#### INPUT

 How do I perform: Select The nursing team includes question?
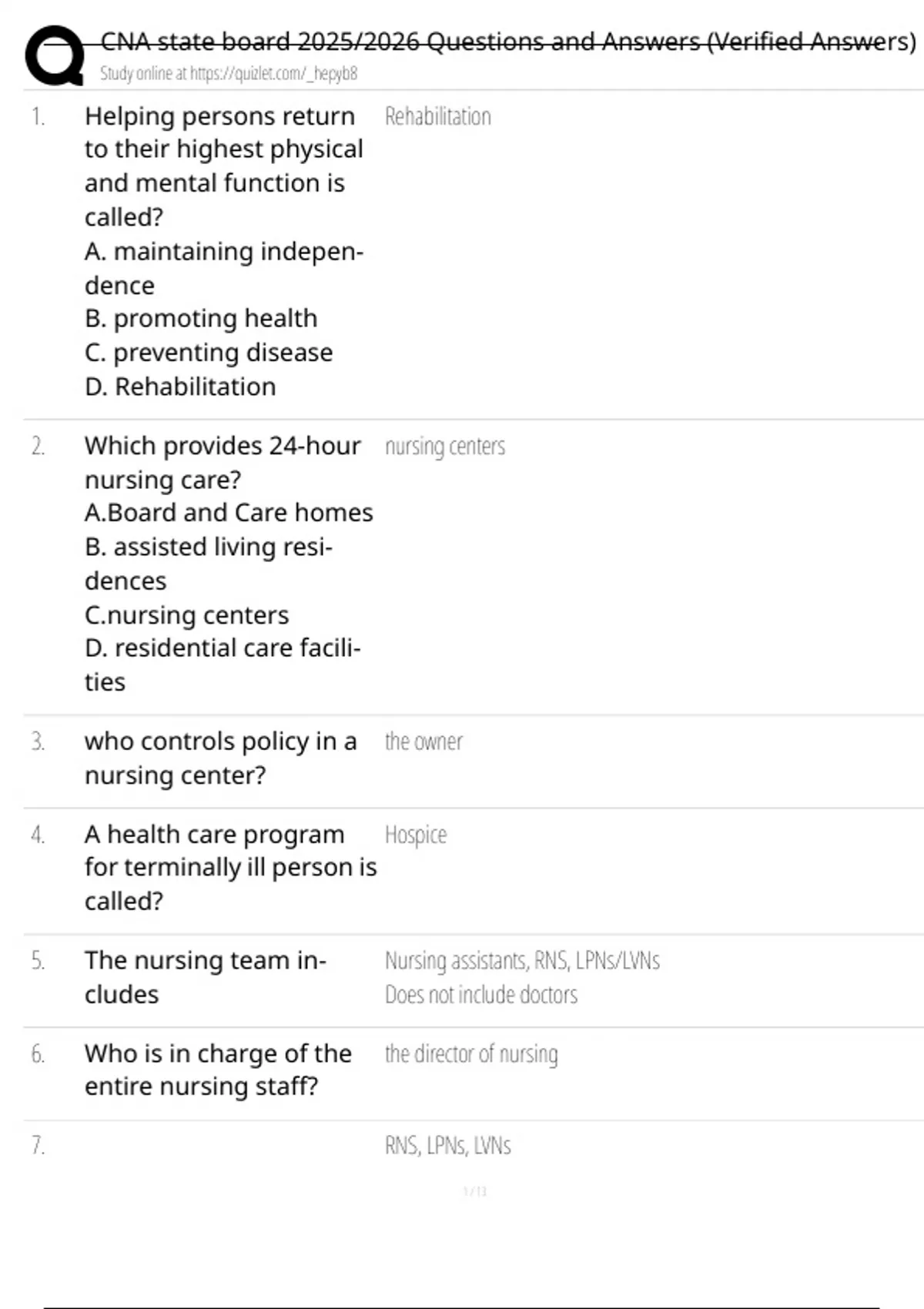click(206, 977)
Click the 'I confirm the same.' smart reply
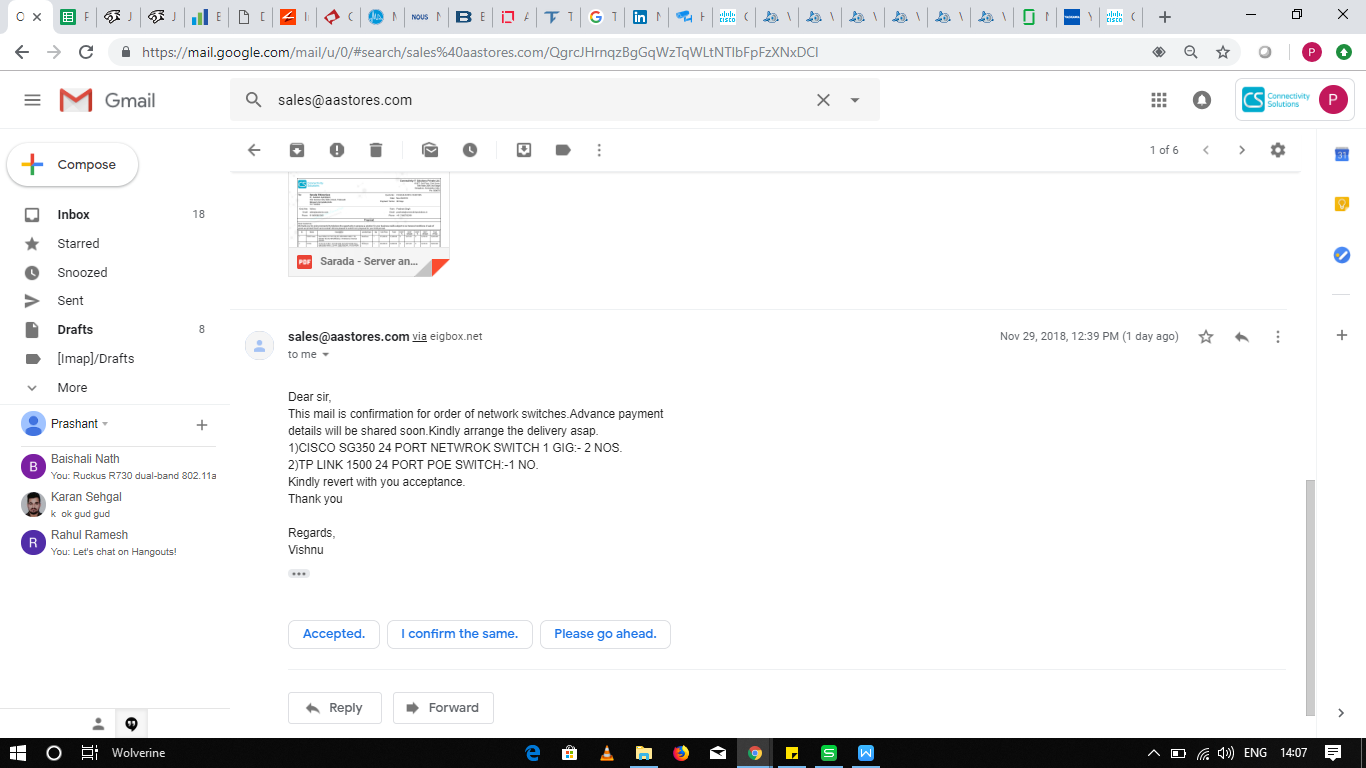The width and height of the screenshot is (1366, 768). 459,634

########
#### INPUT

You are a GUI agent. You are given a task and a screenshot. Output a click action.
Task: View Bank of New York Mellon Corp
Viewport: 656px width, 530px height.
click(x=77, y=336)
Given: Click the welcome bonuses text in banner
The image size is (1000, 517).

########
#### INPUT

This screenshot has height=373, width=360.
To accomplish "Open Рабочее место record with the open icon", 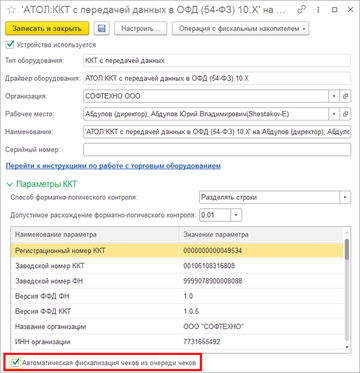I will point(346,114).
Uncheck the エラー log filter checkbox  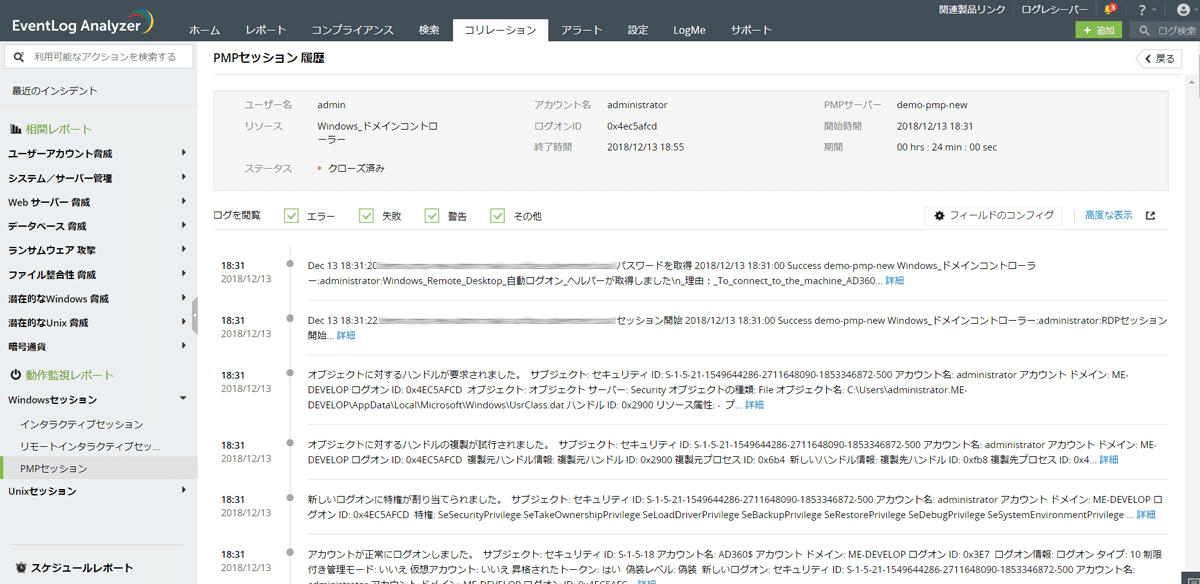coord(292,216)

########

EXERCISE TASK: Please give as a numbered list, skipping blank lines, the records beginning at the line that contains "How do I perform: Select" and ending after the line that contains "The width and". Leave the pictures out of your answer.

WRITTEN RESPONSE:
1.  How do I perform: Select The nursing team includes question?
2. click(206, 977)
3. Click the 'I confirm the same.' smart reply
4. The width and height of the screenshot is (1366, 768). 459,634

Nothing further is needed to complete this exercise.